I haven't read your other posts.

Sadly, the needier you behave, the less he will respond to you. I think your best bet would be to focus on things that you like to do, and stop considering your relationship as a priority. This is obviously easier said than done.

From what I read in your posts, it sound like he doesn't really care if he loses you or not. Given that, you can only hope that he'll come around and if he doesn't you'll be better off without him, because it sounds like the situation is making you very unhappy.


----------



## EleGirl (Dec 3, 2011)

Let's see. Her husband told her that he does not want sex with her 6 months ago. He told her to not even try to get him to have sex with her.

So the solution is for her to give him bj's? For her to accept a one sided sex life servicing him? 

Wow... I've never heard any man on this forum told that the way to get his wife who is rejecting him to have sex with him is to give her one sided oral sex indefinitely until she comes around.

Nope, what is usually suggested is that he file for divorce.


----------



## Rosey (Oct 4, 2013)

I sound like a callous woman, I'm not. 

We split up for a week last July over fb msgs I found of his, he stormed out we reconciled a week later but didn't talk about it.

I did make an effort, nice clothes make up and we had sex about 3 times between July and December. We was getting on great except no sex even when we went on holiday, I dressed to impress but it didn't .

That's when I used the var and found another woman talking in my bedroom but it was on line and it didn't make sense. I also found he was looking at sex videos not sure if one to one didn't hear a sexual conversation. But I was shocked. 

A few weeks later after he denied he looked at those and asked me what sort of person I thought he was. I told him if he wanted to save our marriage no more porn in the house or whatever he was looking at, speaking to. He said consider it done but I had var on a few weeks later when I was shopping and he was saying, your gorgeous but beautiful. There was no one in the house so it must have been video or something on his phone.
Or iPad.

So I am here, getting on well enough for room mates and housekeeper but no wifely duties, unfortunately. Not sure when he's getting his kicks but he must be sometime he hasn't with me for nearly seven months.

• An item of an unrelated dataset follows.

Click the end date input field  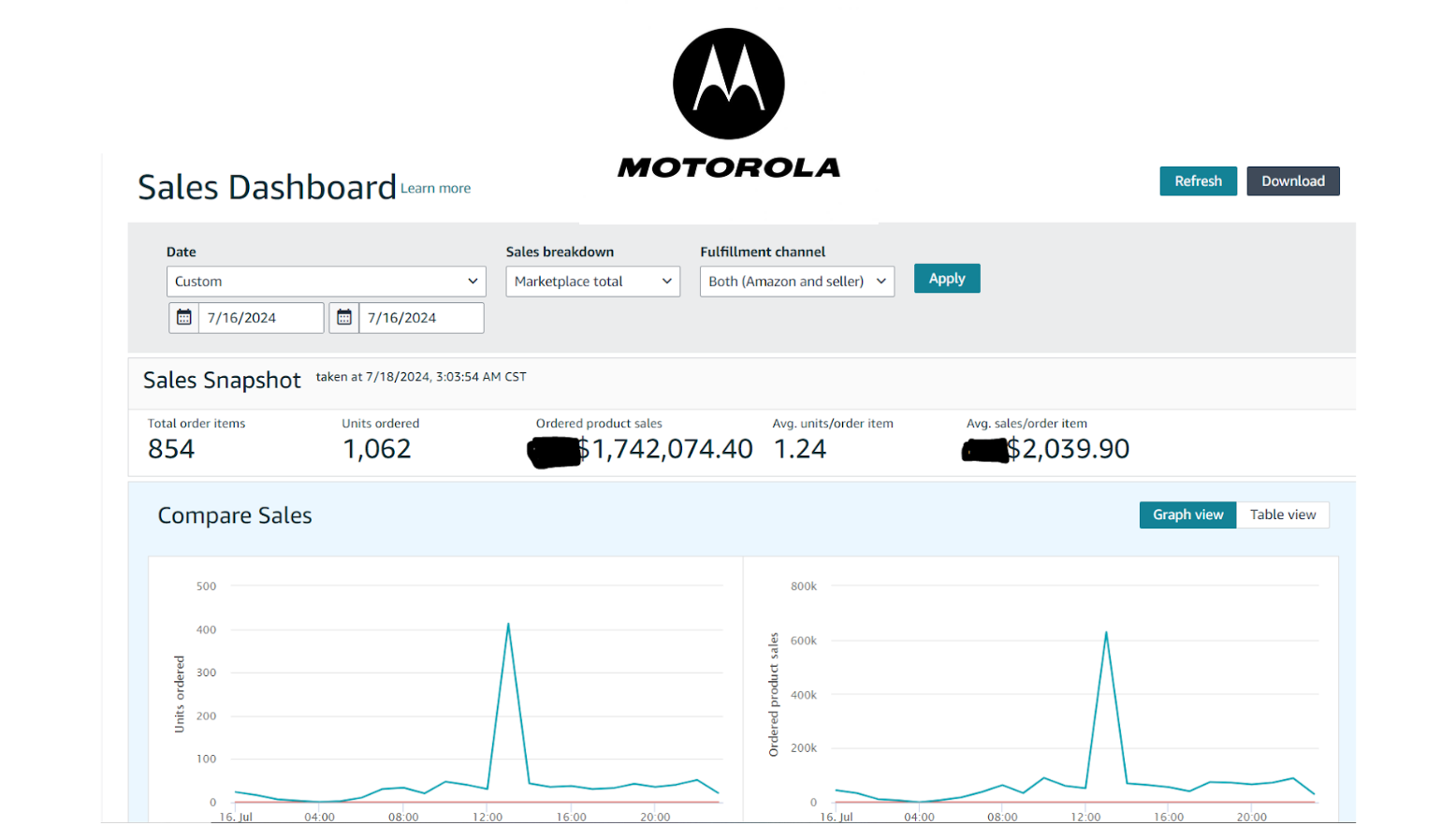pyautogui.click(x=422, y=317)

When I've tried to talk to him and said I'm trying but it tKes two he says stop trying. We don't talk about us. So hence I shut up and put up or walk, which I don't want to do. He won't go to councelling, I've had councelling but just told we need to talk and that's not going to happen. 

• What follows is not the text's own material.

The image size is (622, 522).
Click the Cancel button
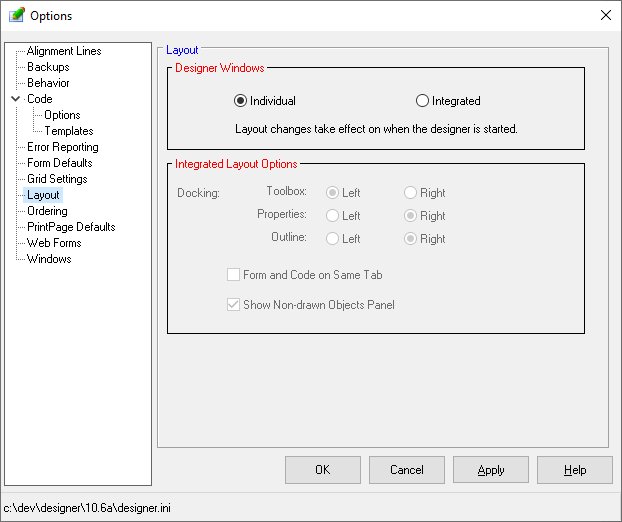click(406, 469)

I've bought that many self help books I'm pathetic.

He's a lovely guy, he used to fish every weekend from Friday when he finished work till Sunday dinner then sleep for a few hours before dinner. I went to my dads and friends and did the housework, I was a modern wife, not clingy and if that's what he wanted to do ok by me. I then had a man after me and we became friends and one thing led to another.

My h knew without me telling him and when it came out in the open he wondered why he didn't say anything. I'm ashamed of what I did, it didn't last for long but my h retaliated by flirting with women on fb and I think he went to someone for sex of fb.

That was about six years ago, we've never spoke of it since. Except when I found the emails and went ballistic. I never got an explanation except that he said I was a slag and I told him I didn't want to see him ever again,he was the pits.

But everything is going well at the moment except for the sex. Maybe that's me or him, I'm now on anti depressants but on the surface fine just feel like a swan, calm and seren on top and pedalling like fury underneath. 

Thanks for taking the time out to respond.


----------



## Rosey (Oct 4, 2013)

Omego said:


> I haven't read your other posts.
> 
> Sadly, the needier you behave, the less he will respond to you. I think your best bet would be to focus on things that you like to do, and stop considering your relationship as a priority. This is obviously easier said than done.
> 
> From what I read in your posts, it sound like he doesn't really care if he loses you or not. Given that, you can only hope that he'll come around and if he doesn't you'll be better off without him, because it sounds like the situation is making you very unhappy.


Know what you mean about needy behaviour that's why I've just carried on life like all in the world is fine. I think he loves me as much as he can love a person, but we've never been hearts and flowers and I've only got more emotional, compassionate and loving since the change and I like it. 
I'm ok most days but I know I've changed and I'm not sure why he doesn't want me unless he has someone else but my var says not. And he's never anywhere he shouldn't be, I can account for all his time.


----------



## DoF (Mar 27, 2014)

EleGirl said:


> Let's see. Her husband told her that he does not want sex with her 6 months ago. He told her to not even try to get him to have sex with her.
> 
> So the solution is for her to give him bj's? For her to accept a one sided sex life servicing him?
> 
> ...


I'm not saying this is the solution.

I'm saying this is part of the problem.

And only advising OP to cover her end of the relationship.

What he told her is certainly a BIG concern. And if she tries and gets rejected.....well, it's a confirmation that he has 0 sexual desire towards her and it's time to walk.


----------



## EleGirl (Dec 3, 2011)

DoF said:


> I'm not saying this is the solution.
> 
> I'm saying this is part of the problem.
> 
> ...


She has already tried and was rejected. He told her not to try again.


----------



## murphy5 (May 1, 2014)

EleGirl said:


> Let's see. Her husband told her that he does not want sex with her 6 months ago. He told her to not even try to get him to have sex with her.
> 
> So the solution is for her to give him bj's? For her to accept a one sided sex life servicing him?
> 
> ...


----------



## EleGirl (Dec 3, 2011)

murphy5 said:


> EleGirl said:
> 
> 
> > Let's see. Her husband told her that he does not want sex with her 6 months ago. He told her to not even try to get him to have sex with her.
> ...


----------



## Rosey (Oct 4, 2013)

Spoke with husband last week and he says he has no urges for anyone, I guess that includes me. He also said it was him, I suggested us going to councillor, doctors and he says no, he doesn't do that, which I know, he deals with his own problems.
He said if iwant sex go find someone else, that hurt.

I'm beginning to see he has always been like this, we get on fine but don't have that close intimacy, I realise we both didn't have that as children and I'm yearning it now as I seem to have changed, perhaps the menopause, not sure but I want cuddles and arms wrapped around me in a big hug sometimes.

Do I end the marriage because I can't have my own way? I really think he loves me as much as he can love someone.

I did say if there is someone else go to them, I don't want to come between his happiness. But I don't think it's that.


----------